Happy Birthday! (Sorta)

Tonight my family--that is, my kids and grandkids (the one's that I know of, that is [heh, heh])--are having a surprise birthday dinner for my wife and I. The preparations usually consist of our pretending we don't know about it, and their pretending we don't know about it. But really, my and my wife's birthdays are ten days apart, so any dinner or event we're required to attend at this time of year has to have something to do with our birthdays, 'ja think? It doesn't take Michio Kaku to tell me what time it is. (Heh, heh... I said kaku.)
      My Dad's bad memory only seems to flare up when there's a birthday or anniversary to be celebrated. I'm not saying he's cheap. I'm just saying he doesn't care to spend the money or exert the effort to buy anyone a gift. Me, in particular. That was my mother's job, I guess, and she took it with her to the grave.
     However, there was a time when my Dad would get angry if someone would even beat him to the check at a restaurant. I remember one time my wife and I, before we were married, invited my Dad and Mom to dinner to celebrate our engagement. Since we had invited them, we (mainly my future wife) thought it was only fair to pay for the (very) expensive meal. So, when the waiter brought the check, under the condemning eye of my fiancé, I quickly snatched it up.

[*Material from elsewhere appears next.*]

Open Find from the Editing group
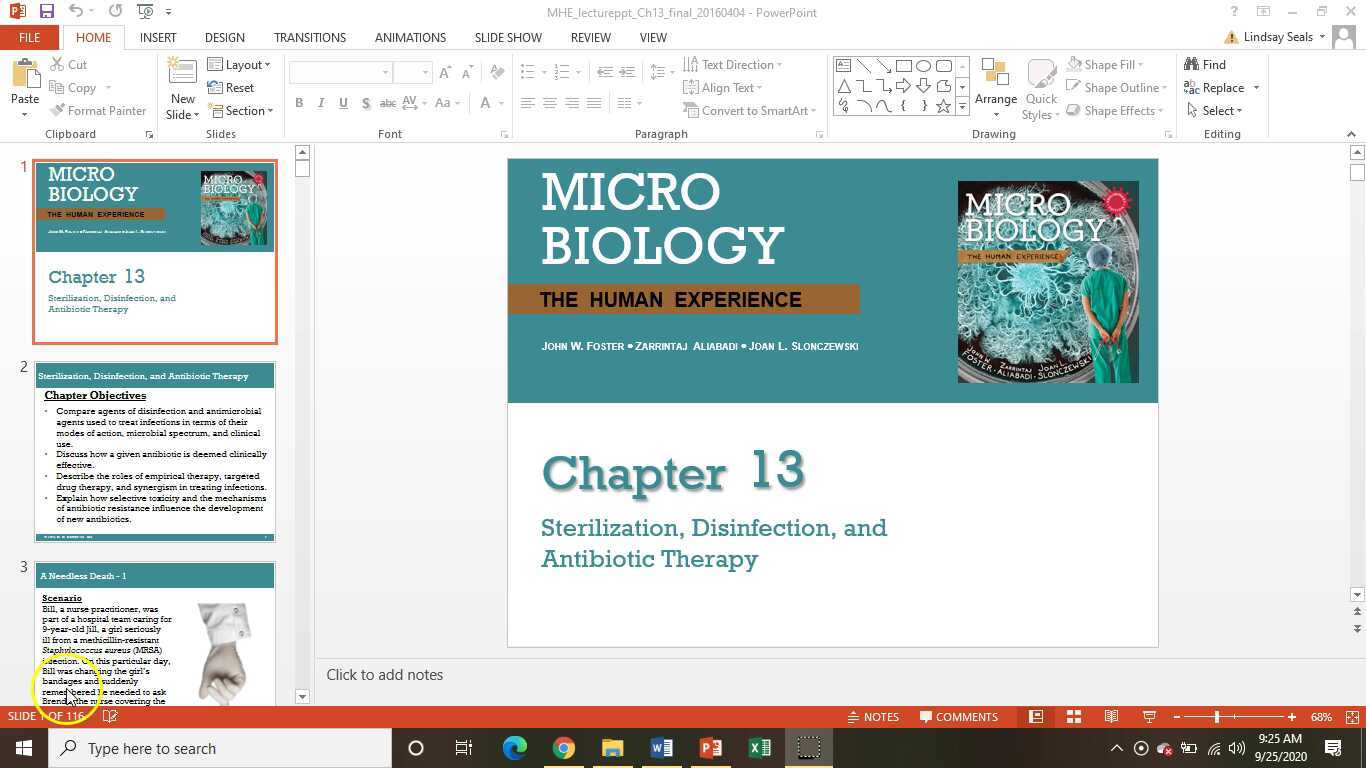 pos(1207,64)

     "Give me the check, son."
     "No."
     "Give me the check, son."
     "No."
     My Dad got pissed. He didn't say anything to be rude, but he also didn't say anything to me for the rest of the night.
     Well, that was then, and this is now. These days, he doesn't even pretend to reach for his wallet to pay for anything. Whether we're at a restaurant or at Costco. If I told you the number of different items we have in our refrigerator or pantry or bathroom that my wife has bought for him, that he hasn't eaten or used, you'd call me a liar.

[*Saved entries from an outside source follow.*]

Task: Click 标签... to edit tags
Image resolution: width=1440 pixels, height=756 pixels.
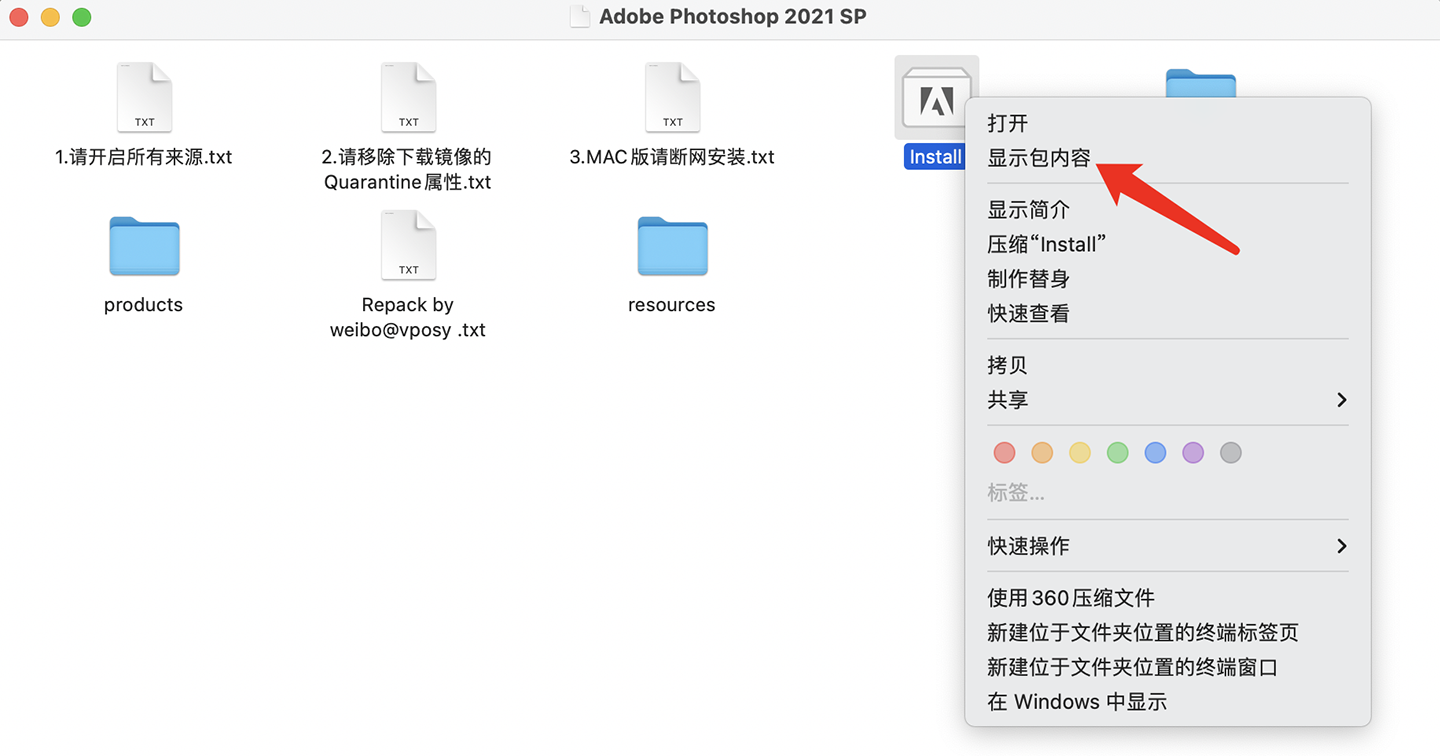Action: tap(1016, 493)
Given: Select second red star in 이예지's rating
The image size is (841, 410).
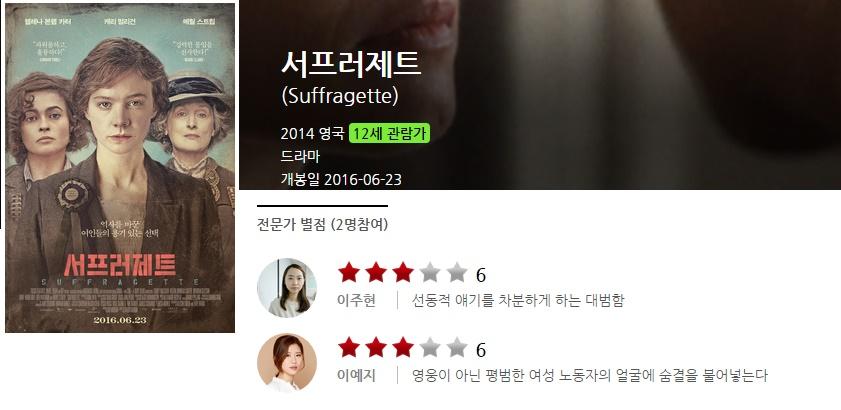Looking at the screenshot, I should click(375, 347).
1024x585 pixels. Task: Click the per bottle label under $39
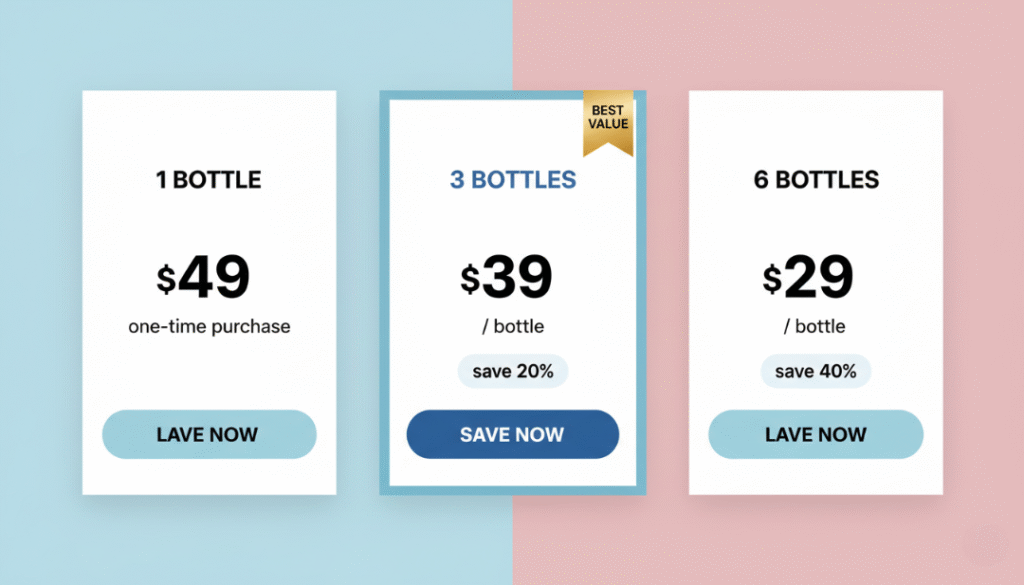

     And I don't cotton to being called a liar.
     So yesterday I tried to hand him a birthday card while explaining that it was his daughter-in-law's birthday on Friday and he should fill it out and give it to her.
     I say "tried," because he acted as if I was trying to serve him a warrant. When he finally takes it, he looks at it like I've just handed him my mortgage bill. He looks at the card, turns it over and looks at the back side. He turns it back around and looks at it again.
      "You say it's what?" he asks me. The words "Happy Birthday" are right in the front. What's not to understand?
      "It's my wife's birthday and it's a card you can give her?" I answer him.
      "Who's birthday?"
      "My wife. Your daughter-in-law. Tomorrow's her birthday."
     My Dad continues to  stare at the card.
     "Mumble, mumble, mumble. Grumble, grumble, grumble," he says. "Ahhhhhhhhhh... what?"
      "It's my wife's birthday tomorrow."
      "You say tomorrow? What's tomorrow?"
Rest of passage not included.